Study text:
··········

Historically, around 50% of students in Foundation Year (SF) engage with CAPS services at least once by the end of the academic year. For upper year students, that number is between 30% to 40% of each cohort at the end of each academic year.
How many students visit CAPS regularly? What is the average number of sessions a student has with a CAPS staff?
About 30% of the students who use our services in Foundation Year see us for only 1 time. Overall, the average number of sessions a student attends is between 4-6, with the most common (median) number of sessions being 3. The trend for upper year students shows an average of 3-5 sessions in each city, with the median number of sessions as 2-4.
How many sessions can a student attend with a counselor? Do you ever have to turn students away because of demand?
CAPS does not set a session limit to our services, and we don’t intend to, despite seeing an annual utilization rate that far exceeds the averages for a school of our size. The main factor that determines the number of sessions is typically the student’s presenting concern(s). Counselors collaborate with students to decide on goals, treatment plans, and timeline.

··········

Provided information:
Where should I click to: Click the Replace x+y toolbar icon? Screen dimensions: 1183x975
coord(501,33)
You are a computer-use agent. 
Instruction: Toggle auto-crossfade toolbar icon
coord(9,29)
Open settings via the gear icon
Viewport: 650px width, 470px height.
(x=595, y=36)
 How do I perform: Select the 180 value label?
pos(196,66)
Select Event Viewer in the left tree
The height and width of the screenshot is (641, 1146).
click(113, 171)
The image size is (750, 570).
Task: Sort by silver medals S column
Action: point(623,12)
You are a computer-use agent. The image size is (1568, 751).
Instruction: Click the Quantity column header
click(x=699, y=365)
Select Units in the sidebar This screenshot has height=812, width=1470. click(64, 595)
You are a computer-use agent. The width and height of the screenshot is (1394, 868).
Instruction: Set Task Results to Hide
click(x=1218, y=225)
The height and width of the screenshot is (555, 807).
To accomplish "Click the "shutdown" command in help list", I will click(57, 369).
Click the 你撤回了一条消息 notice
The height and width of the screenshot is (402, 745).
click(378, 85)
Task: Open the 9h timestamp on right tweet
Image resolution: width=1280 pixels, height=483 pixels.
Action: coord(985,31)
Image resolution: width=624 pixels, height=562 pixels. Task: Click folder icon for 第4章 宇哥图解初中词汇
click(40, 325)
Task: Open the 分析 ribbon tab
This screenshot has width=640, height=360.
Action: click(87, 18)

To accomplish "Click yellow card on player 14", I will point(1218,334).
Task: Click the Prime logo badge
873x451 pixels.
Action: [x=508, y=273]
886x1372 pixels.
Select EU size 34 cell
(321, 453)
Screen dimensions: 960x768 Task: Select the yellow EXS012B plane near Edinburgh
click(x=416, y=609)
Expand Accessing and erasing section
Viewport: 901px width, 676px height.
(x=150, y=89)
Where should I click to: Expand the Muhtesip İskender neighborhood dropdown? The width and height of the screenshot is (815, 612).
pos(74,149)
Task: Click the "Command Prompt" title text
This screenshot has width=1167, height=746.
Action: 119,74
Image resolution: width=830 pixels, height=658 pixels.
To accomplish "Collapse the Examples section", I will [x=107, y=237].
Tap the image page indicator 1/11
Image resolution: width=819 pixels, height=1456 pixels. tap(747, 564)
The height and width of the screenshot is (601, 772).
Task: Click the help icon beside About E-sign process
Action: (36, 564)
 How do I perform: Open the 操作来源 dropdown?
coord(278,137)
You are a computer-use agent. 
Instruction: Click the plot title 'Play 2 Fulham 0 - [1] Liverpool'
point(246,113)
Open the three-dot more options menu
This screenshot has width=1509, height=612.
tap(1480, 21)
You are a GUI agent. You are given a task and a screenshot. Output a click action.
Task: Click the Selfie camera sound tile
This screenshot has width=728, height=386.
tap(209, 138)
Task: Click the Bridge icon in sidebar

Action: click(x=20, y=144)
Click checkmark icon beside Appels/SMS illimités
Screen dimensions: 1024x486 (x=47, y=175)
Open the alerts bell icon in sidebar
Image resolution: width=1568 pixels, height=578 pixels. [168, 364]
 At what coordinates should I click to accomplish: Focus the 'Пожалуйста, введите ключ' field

··········

Work request 1: List everything that, according to the CAPS passage, counselors decide on together with students.
Work request 2:
Answer these from the CAPS passage:
(a) What share of Foundation Year students has historically engaged with CAPS at least once by the end of the academic year?
(b) What is the most common (median) number of sessions a student attends overall?
(c) What main factor typically determines the number of sessions?

Answer 1:
- Goals
- Treatment plans
- Timeline

Answer 2:
(a) Around 50%.
(b) 3.
(c) The student's presenting concern(s).